Jij
Die vreselijk mooie ogen kijken in de lens en mijn hart begint sneller te kloppen. De sensuele mond in een glimlach. En toch heeft de uitdrukking iets triests. Of denk ik dat te zien omdat ik weet wat er momenteel allemaal speelt?
Mams in het ziekenhuis, wordt waarschijnlijk nooit meer beter. Opa Arie revalideren, oudste dochter vlak voor het examen, hardnekkige bloedarmoede met daaraan gekoppelde doktersbezoeken. Geen tijd voor zichzelf nemen, want ze wil er helemaal voor haar kinderen zijn. Maar ook voor de mensen waarvoor ze vrijwilligerswerk doet.
Mijn god wat hou ik van die vrouw en hoe graag zou ik haar leed willen verzachten. Hoe machteloos voel ik me, dat ze me niet toestaat om iets voor haar te kunnen betekenen, iets te doen aan die pijn. Al is het maar een keer boodschappen doen, of de hond uitlaten. Weet ik veel.

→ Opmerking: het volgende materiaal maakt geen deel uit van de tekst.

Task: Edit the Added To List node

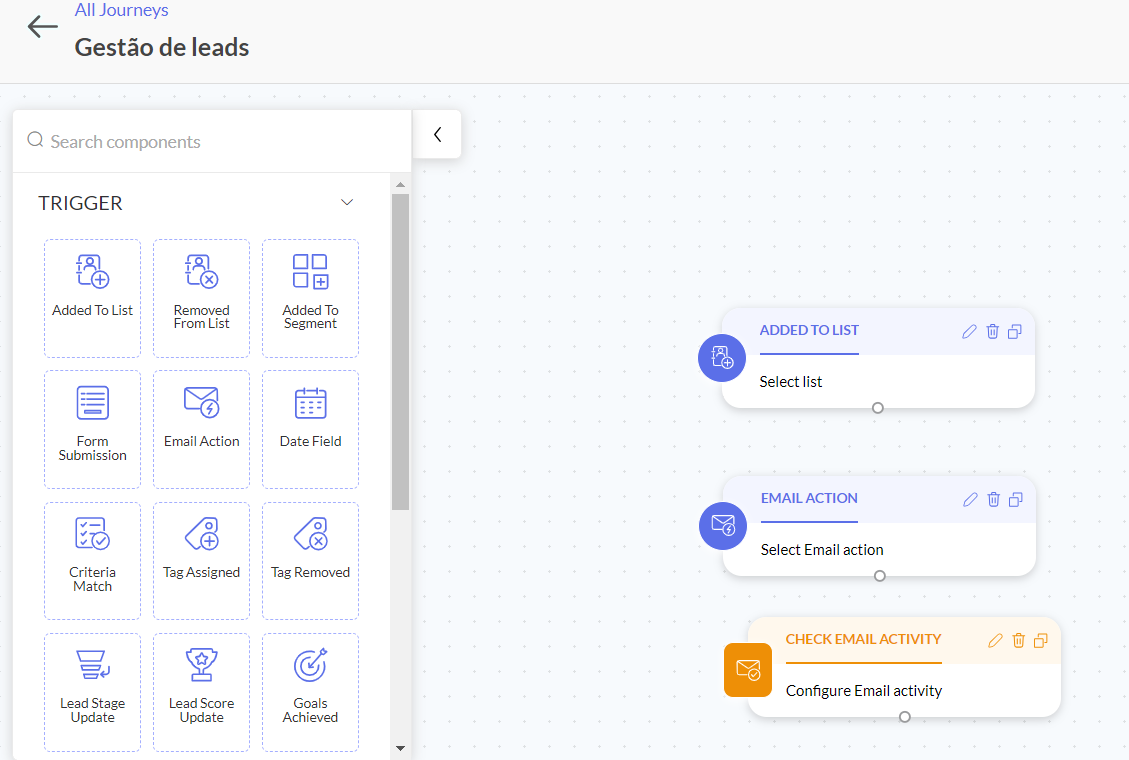Action: pos(969,331)
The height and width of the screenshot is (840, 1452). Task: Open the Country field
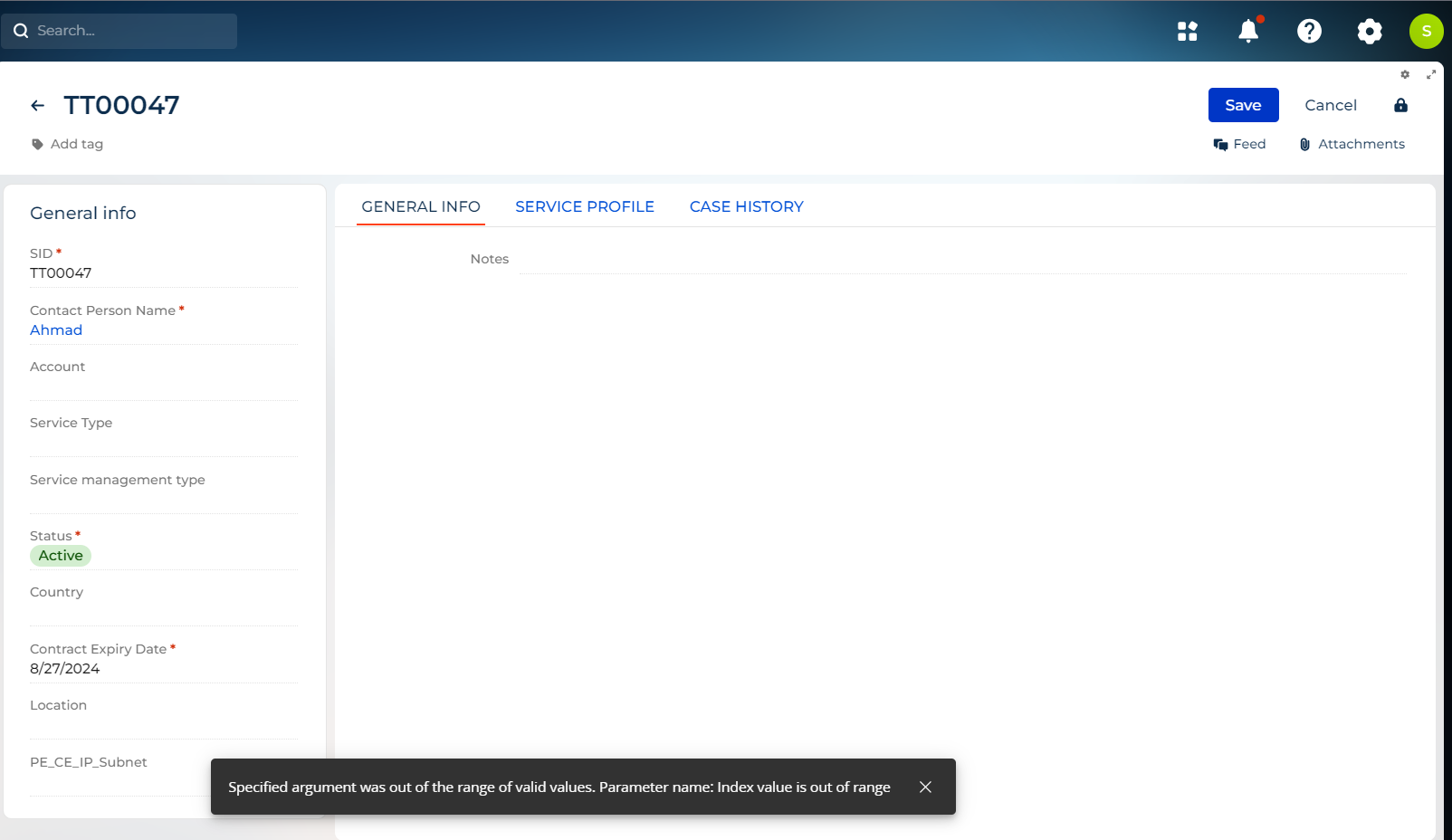coord(163,611)
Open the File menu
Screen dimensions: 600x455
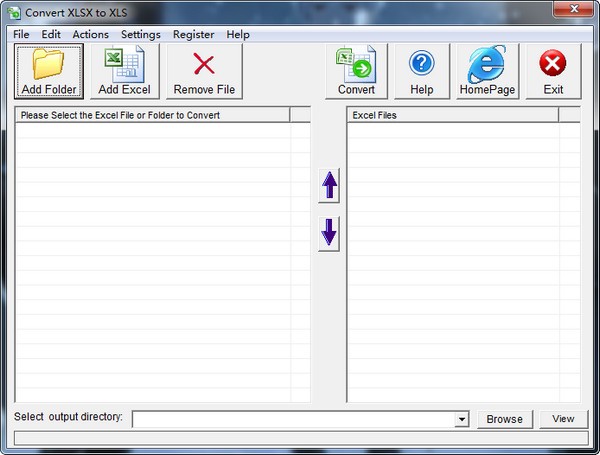[x=21, y=34]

Hoe kan iemand van mij verwachten dat ik afstand neem, nu ik weet dat ze het zo moeilijk heeft? Ik kan aan niets anders denken. Het liefst zou ik, elk moment van de dag of nacht, op de motor willen springen, naar haar toe rijden, in mijn armen nemen en zeggen: ‘Ik ben er voor je, altijd. Als je iemand nodig hebt die je troost, je wat werk uit handen neemt of als je eens keihard wilt huilen, slaan, schoppen, als je behoefte hebt aan een knuffel of een arm om je heen; ik ben er.’